La Vie en Taichi




INSTRUCTIES

 
Richtlijnen voor het beoefenen van tai chi chuan
 
1) Hou het hoofd alsof het aan de kruin is opgehangen. Laat het hoofd niet overhellen naar een kant.

Hef het hoofd steeds langzaam op om krampachtigheid van nek en schouders te voorkomen. Gebruik geen kracht om het hoofd recht te houden, zodat bloed en qi kunnen stromen. Je zal geestelijke frisheid bekomen. Draai het hoofd niet van links naar rechts, omdat het bij de oefeningen het lichaam moet volgen. (dit stelt je in staat de kracht van de tegenstander te neutraliseren)
De ogen draaien mee met de romp en kijken meestal in de richting van de voorste hand.

 

2) Ontspan de schouders.

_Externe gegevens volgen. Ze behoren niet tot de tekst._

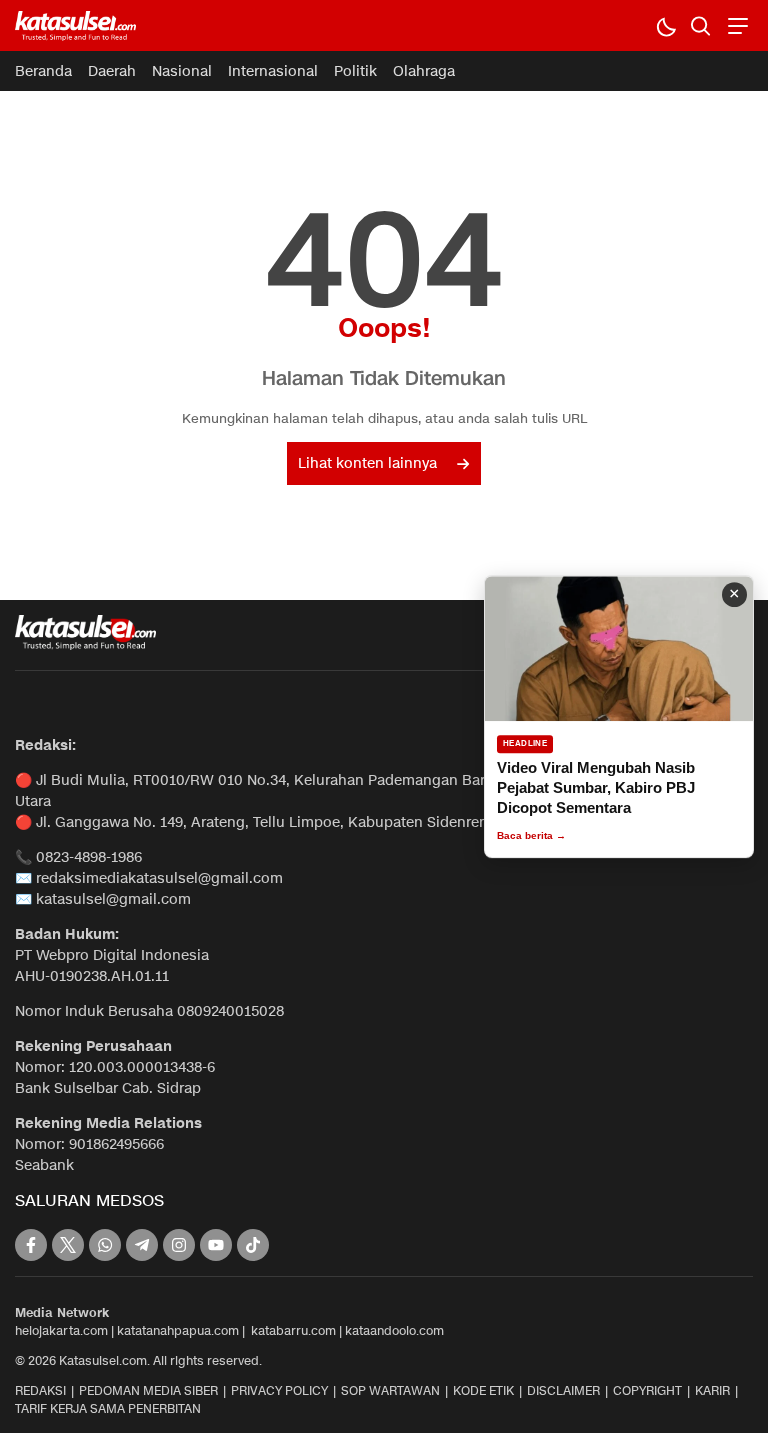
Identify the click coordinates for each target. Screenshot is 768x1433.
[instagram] (179, 1245)
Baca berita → (531, 835)
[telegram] (142, 1245)
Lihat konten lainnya (367, 463)
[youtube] (216, 1245)
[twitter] (68, 1245)
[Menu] (735, 25)
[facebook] (31, 1245)
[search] (700, 25)
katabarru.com (293, 1330)
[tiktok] (253, 1245)
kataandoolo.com (394, 1330)
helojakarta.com (61, 1330)
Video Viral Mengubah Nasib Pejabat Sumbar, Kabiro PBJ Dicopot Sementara (596, 788)
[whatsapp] (105, 1245)
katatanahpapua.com (178, 1330)
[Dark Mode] (665, 25)
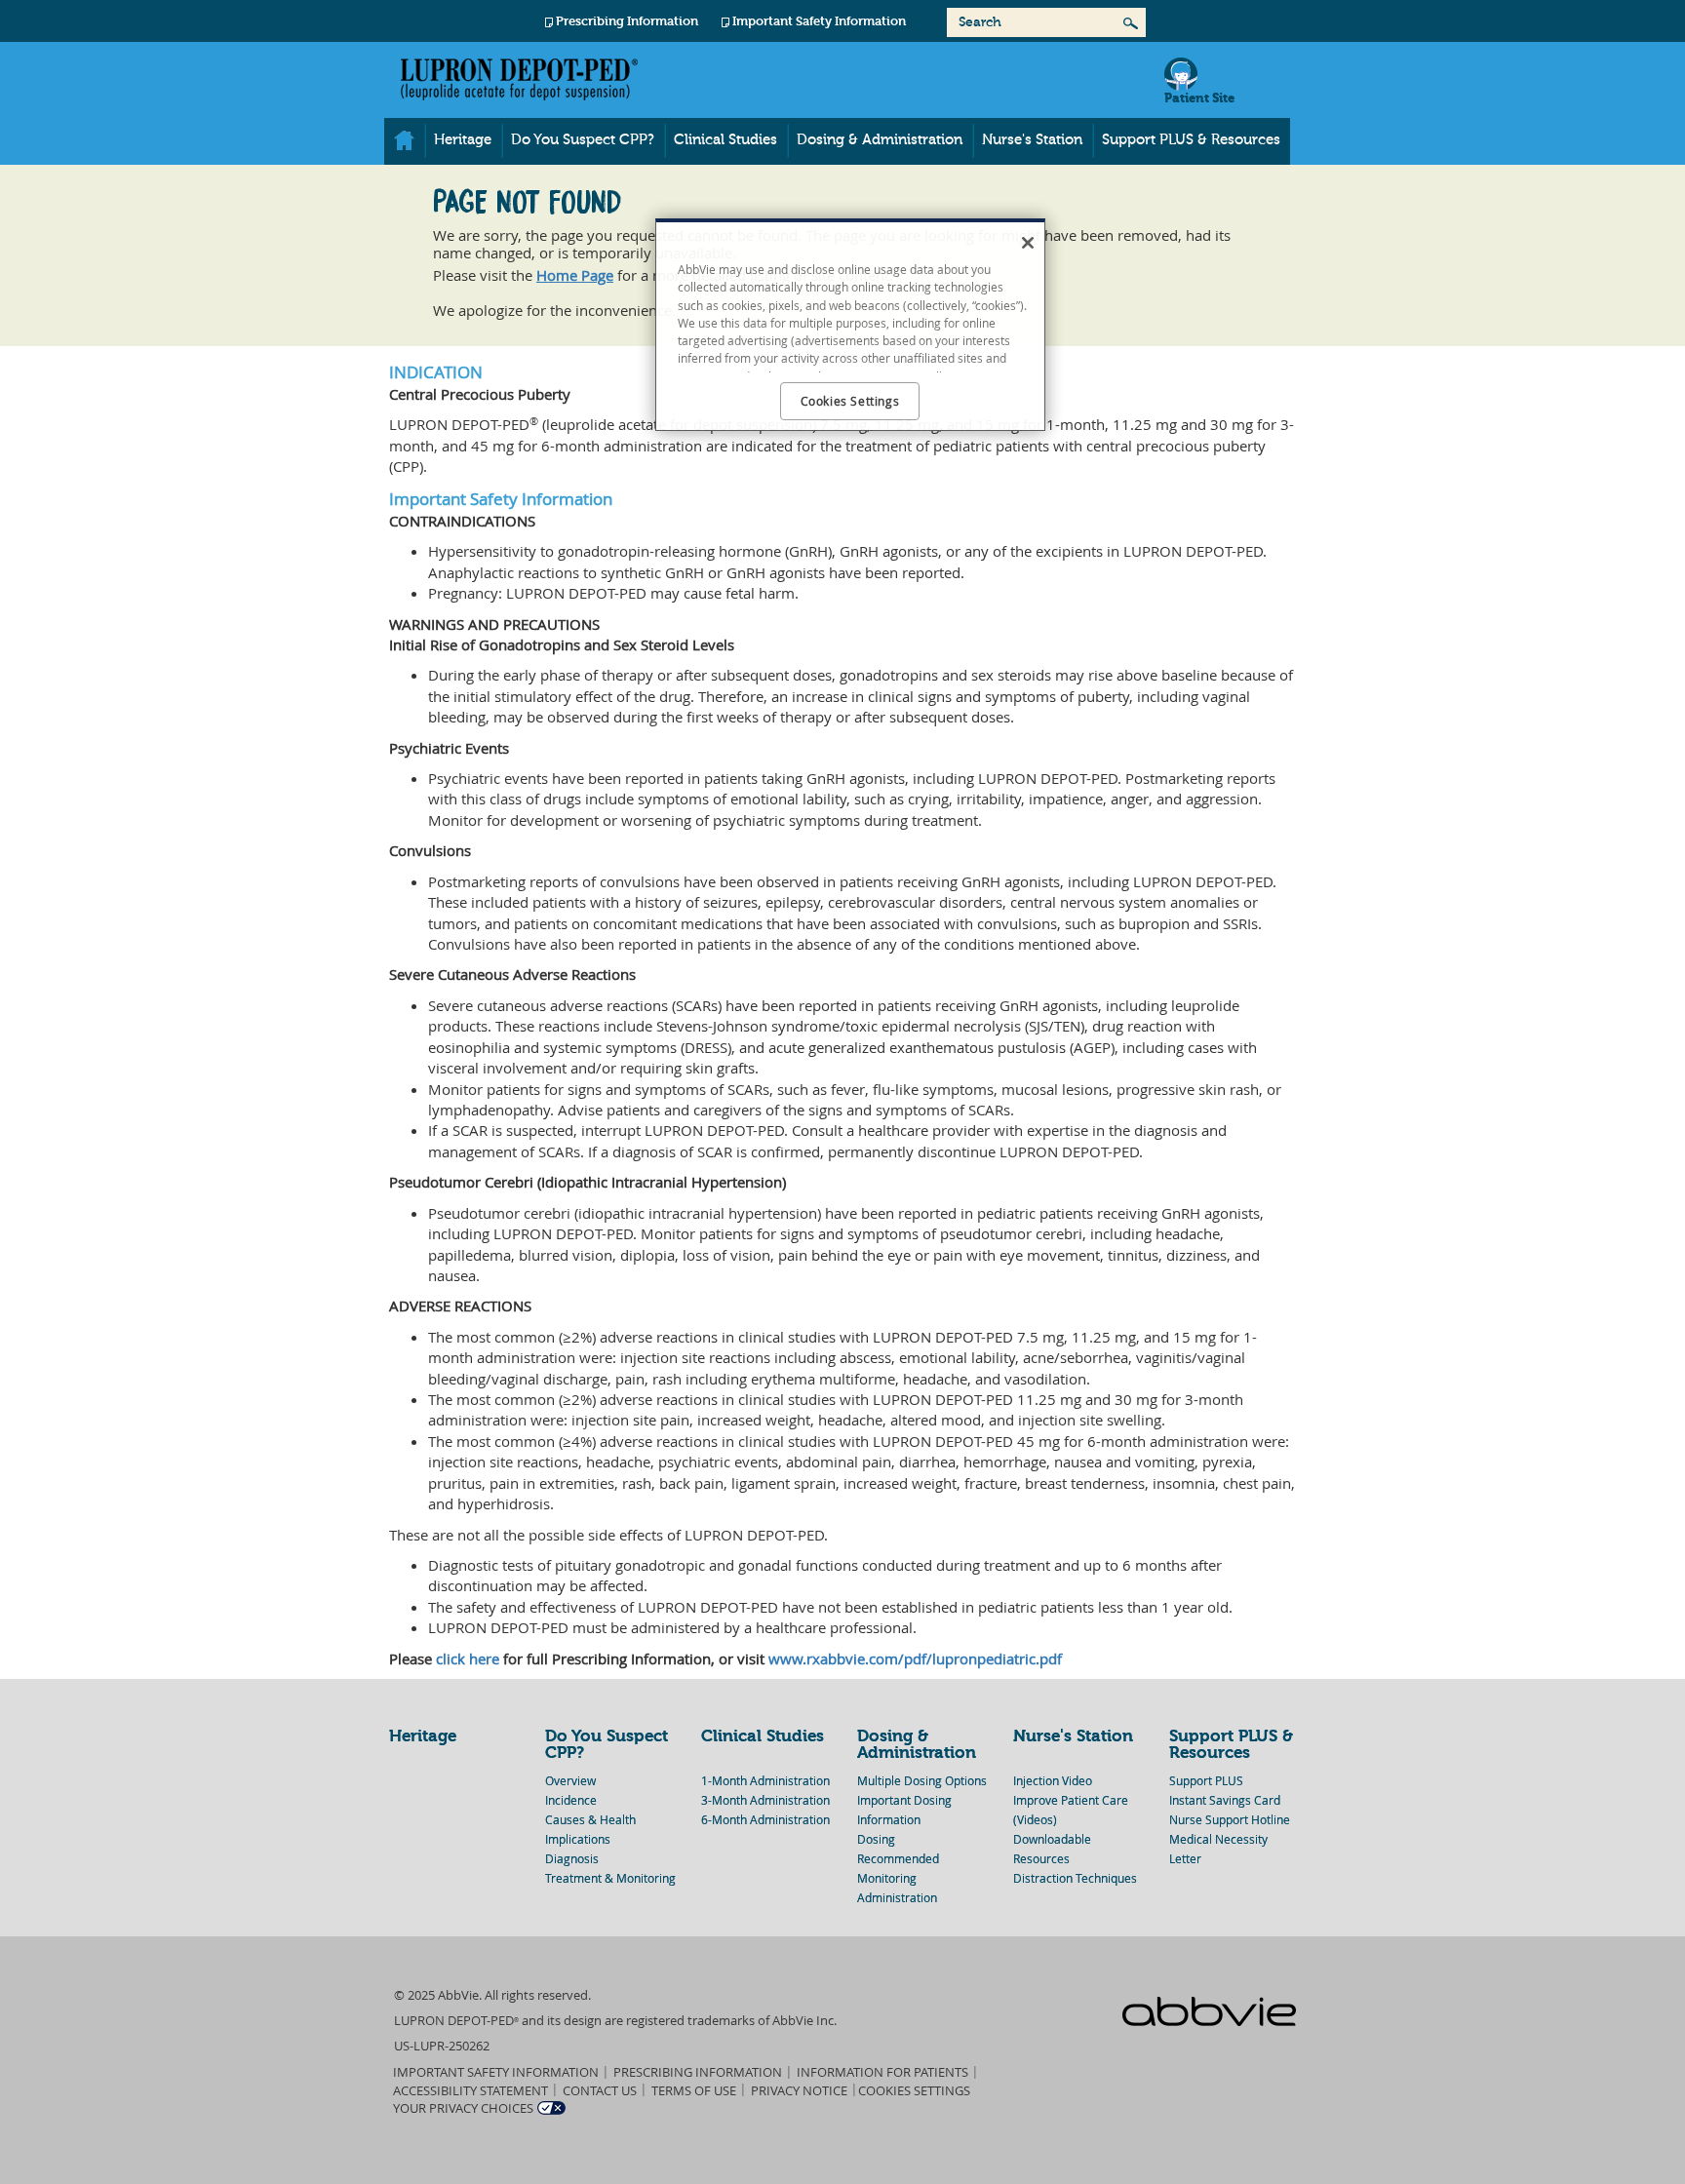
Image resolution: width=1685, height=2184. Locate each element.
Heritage (462, 140)
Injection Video (1052, 1780)
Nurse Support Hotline (1229, 1819)
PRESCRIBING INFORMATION (697, 2072)
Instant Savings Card (1224, 1800)
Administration (897, 1897)
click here (467, 1658)
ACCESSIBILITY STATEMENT (470, 2090)
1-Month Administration (765, 1780)
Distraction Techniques (1075, 1878)
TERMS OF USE (693, 2090)
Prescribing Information (627, 21)
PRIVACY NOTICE (799, 2090)
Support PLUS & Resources (1191, 140)
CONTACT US (600, 2090)
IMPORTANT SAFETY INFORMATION (496, 2072)
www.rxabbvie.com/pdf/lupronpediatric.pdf (915, 1658)
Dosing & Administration (879, 140)
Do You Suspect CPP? (582, 140)
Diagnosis (572, 1858)
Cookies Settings (914, 2090)
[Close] (1027, 242)
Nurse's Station (1032, 140)
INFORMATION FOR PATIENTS (882, 2072)
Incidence (571, 1800)
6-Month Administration (765, 1819)
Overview (570, 1780)
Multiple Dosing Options (922, 1780)
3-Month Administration (765, 1800)
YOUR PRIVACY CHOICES (463, 2108)
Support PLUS (1206, 1780)
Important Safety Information (819, 21)
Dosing (876, 1839)
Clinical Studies (725, 140)
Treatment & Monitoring (610, 1878)
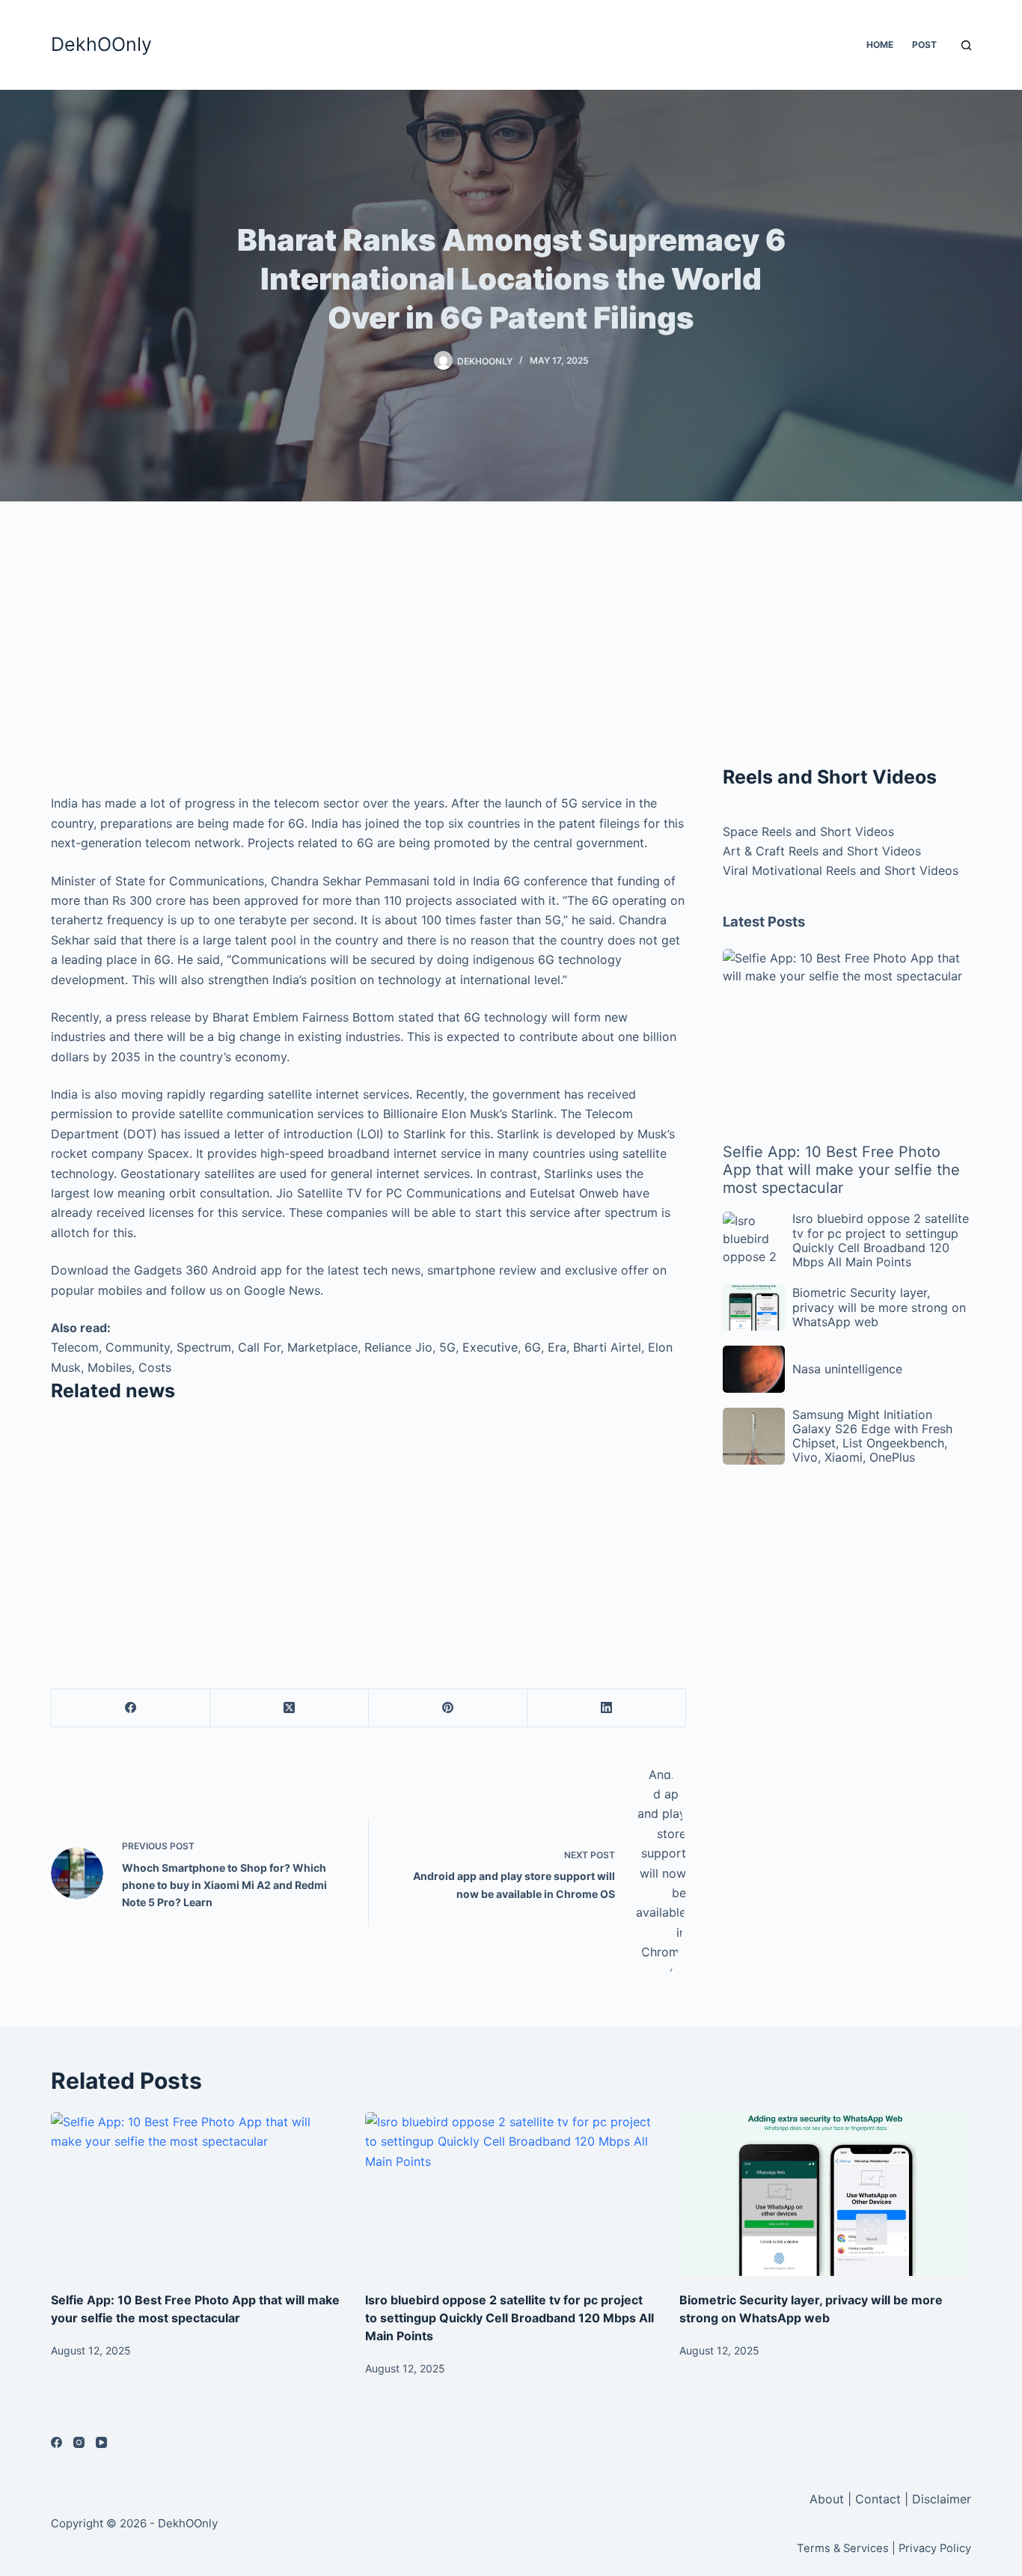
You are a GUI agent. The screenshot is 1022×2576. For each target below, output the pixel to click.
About (829, 2498)
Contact (878, 2498)
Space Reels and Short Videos (808, 831)
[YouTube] (101, 2442)
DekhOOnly (101, 44)
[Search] (966, 45)
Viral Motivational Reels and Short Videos (840, 870)
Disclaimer (941, 2498)
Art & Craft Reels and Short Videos (822, 850)
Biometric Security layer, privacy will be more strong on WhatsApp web (879, 1306)
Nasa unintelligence (847, 1368)
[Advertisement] (368, 651)
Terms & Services (843, 2548)
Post (924, 44)
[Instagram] (79, 2442)
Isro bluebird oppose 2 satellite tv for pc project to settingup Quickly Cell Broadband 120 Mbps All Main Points (880, 1240)
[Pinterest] (448, 1708)
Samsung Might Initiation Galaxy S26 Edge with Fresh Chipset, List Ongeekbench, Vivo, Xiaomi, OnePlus (872, 1436)
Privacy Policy (935, 2548)
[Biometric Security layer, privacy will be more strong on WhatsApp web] (825, 2194)
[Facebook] (131, 1708)
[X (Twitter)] (289, 1708)
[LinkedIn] (606, 1708)
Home (879, 44)
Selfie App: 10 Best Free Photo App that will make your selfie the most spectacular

Laat de schouders zakken en de ellebogen hangen. Bij opgetrokken schouders stijgt de qi in het hele lichaam en je zal een te kort aan kracht hebben. (ononderbroken kracht)
Zwaai niet met je schouders bij het omhoog en omlaag gaan. Beweeg met je handen doelbewust en draai niet te snel.

 

3) Sta nooit kaarsrecht met de borst vooruit. Laat de borst ook niet te veel invallen. Tracht de borstspieren bewust te ontspannen, zo kan je de qi bewust tot in de dantian laten zakken.

 

4) Zorg ervoor dat het onderlichaam zwaar is en het bovenlichaam licht:
– als de borstkas naar voor staat zal de qi naar de borstkas stromen en zal je bovenlichaam zwaar worden en beneden licht.
– als je borstkas zakt komt je rug licht omhoog, dit maakt de weg vrij om de innerlijke kracht uit je rug te halen.

 

5) Maak het middel los, zo kunnen uw voeten sterk zijn en uw stand stabiel. (het middel is het sturend deel van de romp)

 

6) Coördineer tussen boven en onder:
– elke beweging moet geworteld zijn in de voeten, uitgevoerd vanuit de benen, beheerst door het middel en verwezenlijkt in handen en vingers.

 

7) Zorg ervoor dat je stap voldoende groot is zodat je middel kan draaien. (Wendbaarheid)

 

8) Wees innerlijk en uiterlijk een. Als de gedachten getraind zijn worden de bewegingen licht en soepel.

 

9) De bewegingen moeten continu zijn zonder onderbreking. (zoals een machtige rivier die ononderbroken stroomt)

 

10) De bewegingen moeten langzaam zijn. Hoe langzamer hoe langer en dieper de ademhaling. Hierdoor krijgt qi de kans om te stromen.

 

11) Gebruik geen lichaamskracht:
– Ontspan het hele lichaam, laat niet de minste
spanning zitten in de spieren, botten en
bloedstroom. (omdat spanning resulteert in
zelfbeperking.)
– Bij een totale ontspanning zal je zo lenig en
gevarieerd zijn in al je bewegingen als je zelf  wil.